Turning Privacy Risk Assessment Into 20 Questions for Developers

Monday, June 01, 2026 - 2:15 pm2:35 pm

Qiyu Li, University of California, San Diego

Privacy design is often treated as inherently open-ended and deeply contextual. Small shifts in context—who requests data, for what purpose, under what stakes, and with what downstream sharing—can flip whether a data practice feels appropriate. While this captures a real phenomenon, it has also left us with privacy frameworks that are too abstract and generic to operationalize for developers without specialized privacy expertise.

In this talk, we explore methods to significantly lower the barrier of privacy risk assessment for developers. We argue that privacy design is more structured than it appears: many recurring privacy-relevant decisions can be captured using a structured, closed-ended representation. By constructing such a representation, we can transform a significant portion of open-ended privacy design into a closed-ended task.

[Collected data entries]
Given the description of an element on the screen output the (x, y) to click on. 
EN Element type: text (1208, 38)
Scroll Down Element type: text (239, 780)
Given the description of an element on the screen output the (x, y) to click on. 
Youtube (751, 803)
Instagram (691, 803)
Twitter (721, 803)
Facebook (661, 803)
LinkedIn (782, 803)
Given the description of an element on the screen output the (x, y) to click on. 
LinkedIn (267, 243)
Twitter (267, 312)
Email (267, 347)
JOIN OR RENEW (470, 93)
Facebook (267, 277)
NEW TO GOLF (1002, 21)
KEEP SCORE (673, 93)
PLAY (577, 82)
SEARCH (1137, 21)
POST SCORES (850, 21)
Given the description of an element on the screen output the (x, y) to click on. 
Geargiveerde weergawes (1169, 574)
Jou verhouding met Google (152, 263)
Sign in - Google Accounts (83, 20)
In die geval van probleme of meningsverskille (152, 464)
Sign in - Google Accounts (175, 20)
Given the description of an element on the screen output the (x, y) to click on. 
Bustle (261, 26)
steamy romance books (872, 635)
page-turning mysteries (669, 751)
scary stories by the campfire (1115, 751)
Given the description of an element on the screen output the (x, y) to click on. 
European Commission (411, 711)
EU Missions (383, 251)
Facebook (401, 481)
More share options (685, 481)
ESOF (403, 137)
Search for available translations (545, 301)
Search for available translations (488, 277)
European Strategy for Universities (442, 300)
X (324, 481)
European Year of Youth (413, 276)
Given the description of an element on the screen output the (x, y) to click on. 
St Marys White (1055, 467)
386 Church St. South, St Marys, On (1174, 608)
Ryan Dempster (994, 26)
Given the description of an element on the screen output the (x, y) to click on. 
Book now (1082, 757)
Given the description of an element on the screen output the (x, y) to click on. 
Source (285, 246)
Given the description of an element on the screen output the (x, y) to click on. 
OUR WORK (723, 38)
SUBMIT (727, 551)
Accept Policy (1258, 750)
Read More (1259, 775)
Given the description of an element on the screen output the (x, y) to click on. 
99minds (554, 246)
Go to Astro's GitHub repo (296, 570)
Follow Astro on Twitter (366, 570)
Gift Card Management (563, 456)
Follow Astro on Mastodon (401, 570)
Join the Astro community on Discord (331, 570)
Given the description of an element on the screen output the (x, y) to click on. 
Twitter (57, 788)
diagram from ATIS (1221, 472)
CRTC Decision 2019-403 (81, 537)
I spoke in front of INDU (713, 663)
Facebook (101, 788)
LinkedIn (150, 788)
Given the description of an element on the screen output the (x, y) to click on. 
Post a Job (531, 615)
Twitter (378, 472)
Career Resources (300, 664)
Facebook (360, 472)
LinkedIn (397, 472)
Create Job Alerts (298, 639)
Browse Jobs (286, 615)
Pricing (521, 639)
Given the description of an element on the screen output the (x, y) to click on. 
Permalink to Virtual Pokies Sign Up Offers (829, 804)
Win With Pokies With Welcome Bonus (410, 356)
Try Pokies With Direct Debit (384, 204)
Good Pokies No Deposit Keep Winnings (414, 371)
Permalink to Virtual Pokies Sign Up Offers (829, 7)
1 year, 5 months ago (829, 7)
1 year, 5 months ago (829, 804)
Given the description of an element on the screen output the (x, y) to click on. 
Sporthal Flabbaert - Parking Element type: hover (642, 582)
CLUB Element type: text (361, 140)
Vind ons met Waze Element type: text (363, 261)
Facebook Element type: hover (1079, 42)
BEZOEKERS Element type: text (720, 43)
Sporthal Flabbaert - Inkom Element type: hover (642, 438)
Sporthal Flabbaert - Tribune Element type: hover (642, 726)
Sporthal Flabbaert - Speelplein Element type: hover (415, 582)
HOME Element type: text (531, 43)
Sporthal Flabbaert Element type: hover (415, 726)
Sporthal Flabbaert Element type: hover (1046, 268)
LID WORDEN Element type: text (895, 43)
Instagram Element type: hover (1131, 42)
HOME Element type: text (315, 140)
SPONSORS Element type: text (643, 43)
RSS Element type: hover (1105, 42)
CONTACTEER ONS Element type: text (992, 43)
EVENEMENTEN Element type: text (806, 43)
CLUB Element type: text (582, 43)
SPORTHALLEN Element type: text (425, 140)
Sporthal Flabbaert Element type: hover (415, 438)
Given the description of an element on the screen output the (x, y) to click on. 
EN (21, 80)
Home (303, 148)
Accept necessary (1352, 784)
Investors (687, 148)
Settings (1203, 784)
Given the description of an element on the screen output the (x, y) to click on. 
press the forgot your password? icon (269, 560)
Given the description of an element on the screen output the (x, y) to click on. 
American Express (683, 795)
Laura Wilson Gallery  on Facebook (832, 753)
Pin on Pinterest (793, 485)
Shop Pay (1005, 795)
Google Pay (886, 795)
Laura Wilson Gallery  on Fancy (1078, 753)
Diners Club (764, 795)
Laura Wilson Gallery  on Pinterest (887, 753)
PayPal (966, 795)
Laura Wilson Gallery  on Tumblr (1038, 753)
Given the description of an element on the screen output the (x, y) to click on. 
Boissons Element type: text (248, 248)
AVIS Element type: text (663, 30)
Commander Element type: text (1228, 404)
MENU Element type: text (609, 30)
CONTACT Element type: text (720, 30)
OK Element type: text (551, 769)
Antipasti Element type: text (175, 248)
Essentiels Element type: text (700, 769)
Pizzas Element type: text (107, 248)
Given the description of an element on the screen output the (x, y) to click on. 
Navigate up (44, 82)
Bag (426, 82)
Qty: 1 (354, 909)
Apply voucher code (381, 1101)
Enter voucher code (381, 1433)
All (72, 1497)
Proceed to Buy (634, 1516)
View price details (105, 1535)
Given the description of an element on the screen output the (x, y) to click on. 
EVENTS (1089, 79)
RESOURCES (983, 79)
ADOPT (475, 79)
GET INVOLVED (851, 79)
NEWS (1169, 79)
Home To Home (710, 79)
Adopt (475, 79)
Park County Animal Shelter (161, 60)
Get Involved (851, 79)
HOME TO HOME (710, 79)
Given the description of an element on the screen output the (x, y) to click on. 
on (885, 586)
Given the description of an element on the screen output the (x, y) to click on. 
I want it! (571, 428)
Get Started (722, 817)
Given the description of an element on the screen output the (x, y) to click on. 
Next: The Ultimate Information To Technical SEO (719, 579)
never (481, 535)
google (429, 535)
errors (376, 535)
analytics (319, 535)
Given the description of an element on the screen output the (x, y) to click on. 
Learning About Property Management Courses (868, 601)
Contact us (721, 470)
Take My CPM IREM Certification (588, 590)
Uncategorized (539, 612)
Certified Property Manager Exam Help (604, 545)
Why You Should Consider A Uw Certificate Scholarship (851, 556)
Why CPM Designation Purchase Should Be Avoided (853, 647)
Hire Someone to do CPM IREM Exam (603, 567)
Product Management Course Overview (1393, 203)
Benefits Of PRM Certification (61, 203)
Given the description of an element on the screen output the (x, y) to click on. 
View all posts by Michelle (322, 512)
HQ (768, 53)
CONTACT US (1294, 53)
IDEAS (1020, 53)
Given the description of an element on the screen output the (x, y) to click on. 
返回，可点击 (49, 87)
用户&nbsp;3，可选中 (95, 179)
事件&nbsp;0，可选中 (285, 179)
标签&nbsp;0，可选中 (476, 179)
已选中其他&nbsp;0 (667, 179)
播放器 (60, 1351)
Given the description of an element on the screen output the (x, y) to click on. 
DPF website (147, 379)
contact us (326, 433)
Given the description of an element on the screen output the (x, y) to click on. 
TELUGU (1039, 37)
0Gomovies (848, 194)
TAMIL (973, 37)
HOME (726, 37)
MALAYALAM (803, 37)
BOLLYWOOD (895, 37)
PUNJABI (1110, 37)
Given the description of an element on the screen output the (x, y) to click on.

* Work task *
Edit the privacy risk assessment talk description, starting at "Privacy design is often" and ending after "specialized privacy expertise.", and change "privacy frameworks" to "privacy guidelines". The data entries stand apart from the talk description and form separate material.

* Response area *
Privacy design is often treated as inherently open-ended and deeply contextual. Small shifts in context—who requests data, for what purpose, under what stakes, and with what downstream sharing—can flip whether a data practice feels appropriate. While this captures a real phenomenon, it has also left us with privacy guidelines that are too abstract and generic to operationalize for developers without specialized privacy expertise.